As autumn deepens, we’re all enjoying the fall harvest; apples and pears, winter squash, cider and quince… What the heck is quince???
Quince is a very old fruit, closely related to pears. It is native to Southeast Asia, mainly Turkey and Iran, but has been grown Europe and the United Kingdom for centuries as well. Quince is very easy to grow in the Pacific Northwest, being unfussy about soil and having few pests or diseases. They are small trees, growing to 10′-15′, with beautiful pale pink flowers in late spring, and this very aromatic fruit. Bringing a bowl of quince inside in October can make the whole house smell like fall.
The fruit is hard and although it has some sweetness in its flesh, it is also sour. It is not eaten fresh, but cooked. Most recipes for quince are sweet preserves, jams or jellies, but there are also savory dishes that use quince, especially dishes originating in the Middle East. To inspire you, we’re posting a couple of our favorite recipes. First the traditional and common:
Quince Jelly
This jelly comes out a lovely rose-pink color. Wonderful on toast, but also great as a glaze for roast chicken or pork.

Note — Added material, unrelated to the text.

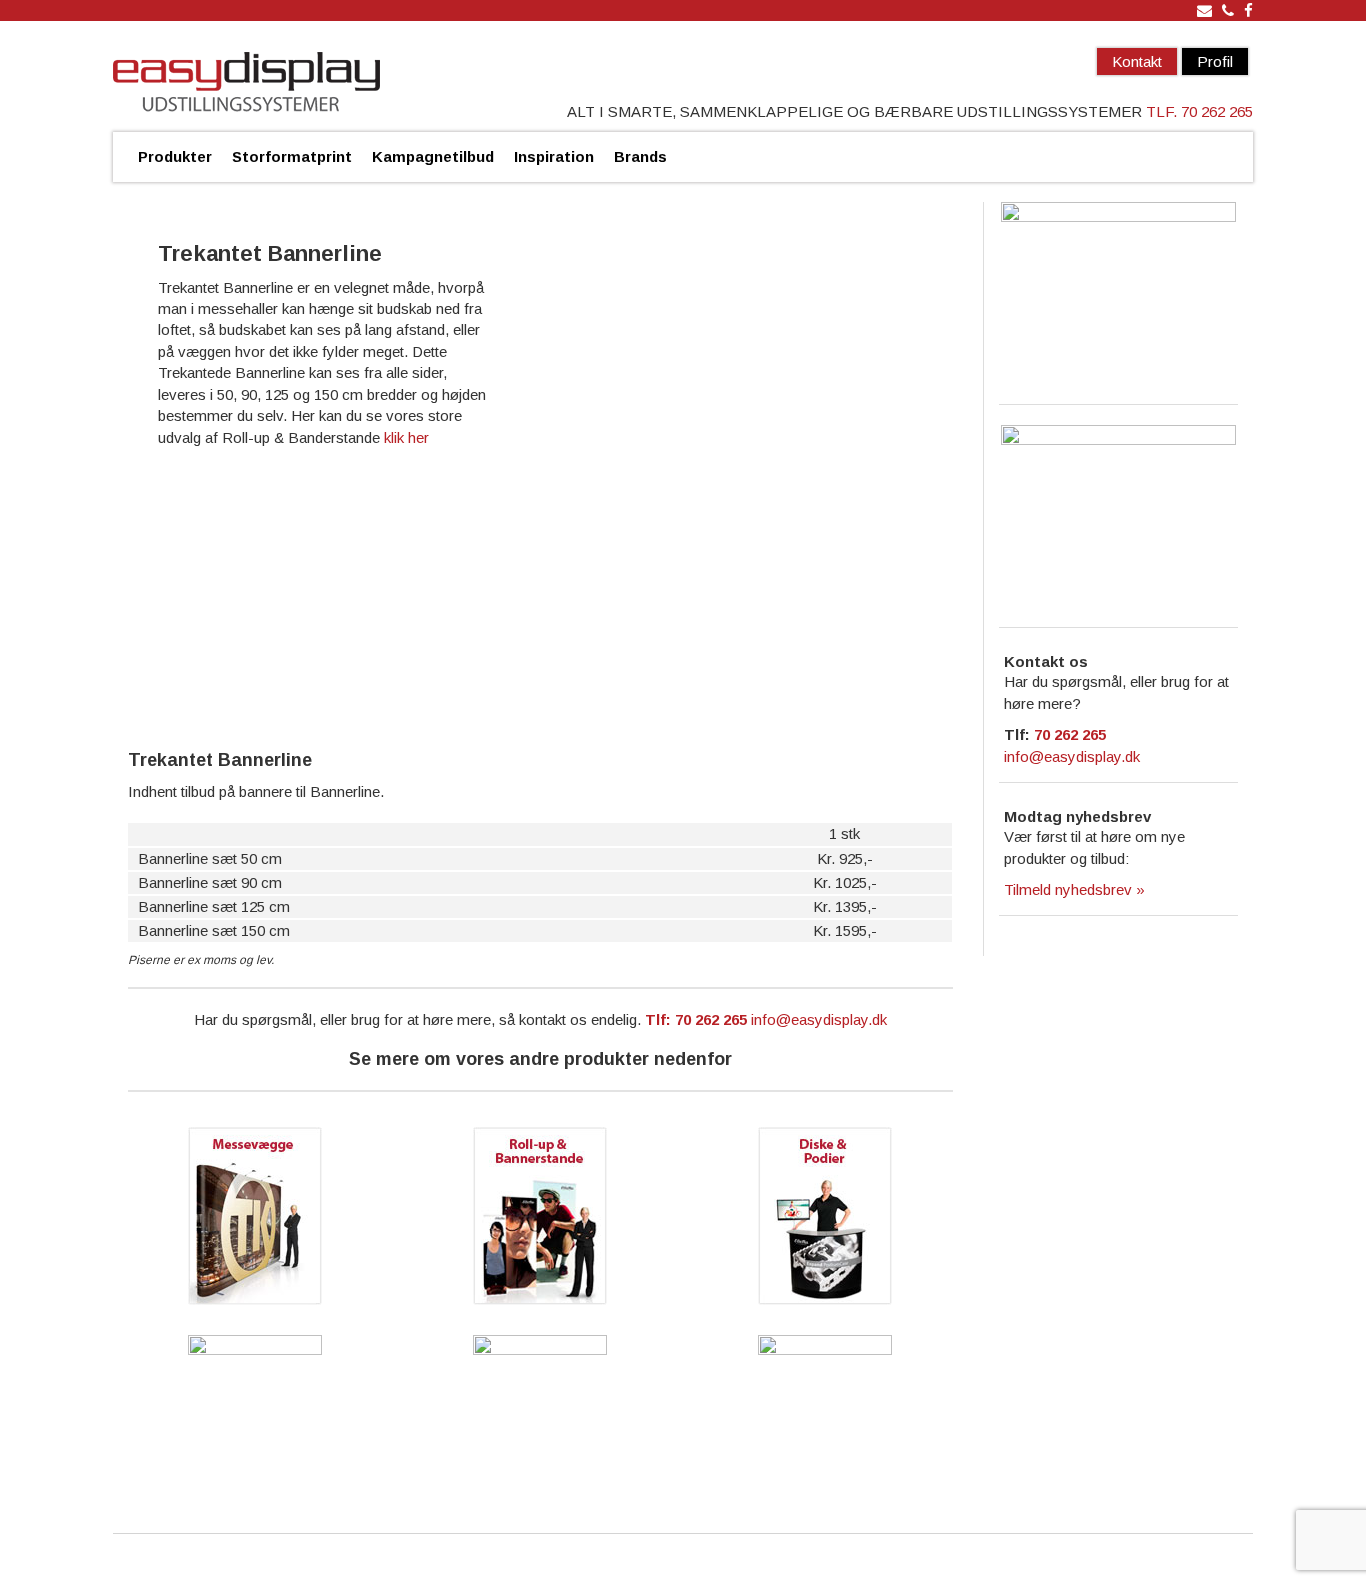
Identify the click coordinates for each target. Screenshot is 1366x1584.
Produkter (175, 156)
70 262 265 (1070, 734)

Wipe the fuzz from the skins and quarter (don’t peel) 4-5 lbs quince. Place in a pan and cover with water. Bring to a boil, then simmer, covered, about an hour. Pour through cheesecloth or jelly bag over another pan and allow to hang a few hours to catch all the juice. This quince juice can be used to make jelly or other preserve. To make jelly:
Combine 4 cups of quince juice with 3.5 cups sugar in a deep pan. Bring to a boil and boil 5 minutes or until set. To check set, use a candy thermometer- it should read 220F. If you don’t have a candy thermometer, check set by dropping a bit onto a cold plate. If the drop gels after a minute or so, your jelly is done. Pour the jelly into clean jelly jars and top with canning lids. Process in a boiling water bath for 10 minutes.
And now a more exotic spread:
Quince with Fresh & Preserved Ginger
2 1/4 lb quince (I used closer to 3 lbs)
2 1/2 cups quince juice (see Quince Jelly)
3 1/4 cup sugar (I cut this back to a scant 3 cups)
Juice of 1 lemon (I also added a little zest)
3 1/2 oz candied ginger, diced small
1 3/4 oz fresh ginger, peeled and minced
Peel, stem & core the quinces. Cut into quarters, then slice. In a large pan, combine the quince, sugar, fresh ginger, quince juice, and lemon juice. Bring to a boil and cook on low heat for 10 minutes. Skim. Stir to mix in the now softened quince pieces. Add the candied ginger. Return to a boil, stirring gently. Continue cooking on high heat, stirring continuously, about 5 minutes more. Check the set. (I cooked almost 8 minutes for a soft set). Ladle into jam jars and process in a boiling water bath 10 minutes.
and one savory dish:
Mediterranean Chicken
2 quinces, peeled cored and thickly sliced
1/2 cup flour
1 teaspoon ground black pepper
1 (3.5-pounds.) fresh whole chicken, cut up
3 Tablespoons olive oil, divided
1 large onion, peeled and chopped
2 cloves garlic, peeled and chopped
1 can (14.5-ounces.) diced Italian (Roma) tomatoes
1 cup water
1 cinnamon stick
2 Tablespoons chopped fresh mint
Mix together flour, salt, and pepper in a shallow pan. Lightly dredge chicken in flour mixture until evenly coated. Heat a large skillet over medium-high heat. When hot, add oil, and brown chicken on all sides (about 7 minutes). Add remaining olive oil and cook onion and garlic until soft but not brown. Return chicken to pan and stir in tomatoes and quince . Break cinnamon stick in half and add to pan with water. Bring to a boil, cover, and reduce heat. Simmer gently for 20 minutes. Cook for 15 more minutes. Then stir in the mint. Cook until thoroughly heated. Remove cinnamon before serving. Serve on its own or on top of rice or cous cous.
Also highly recommended is a sweet called Membrillo. (You’ll find several different recipes by googling membrillo or quince paste.) This quince paste is served with cheese and is a common component in tapas assortments.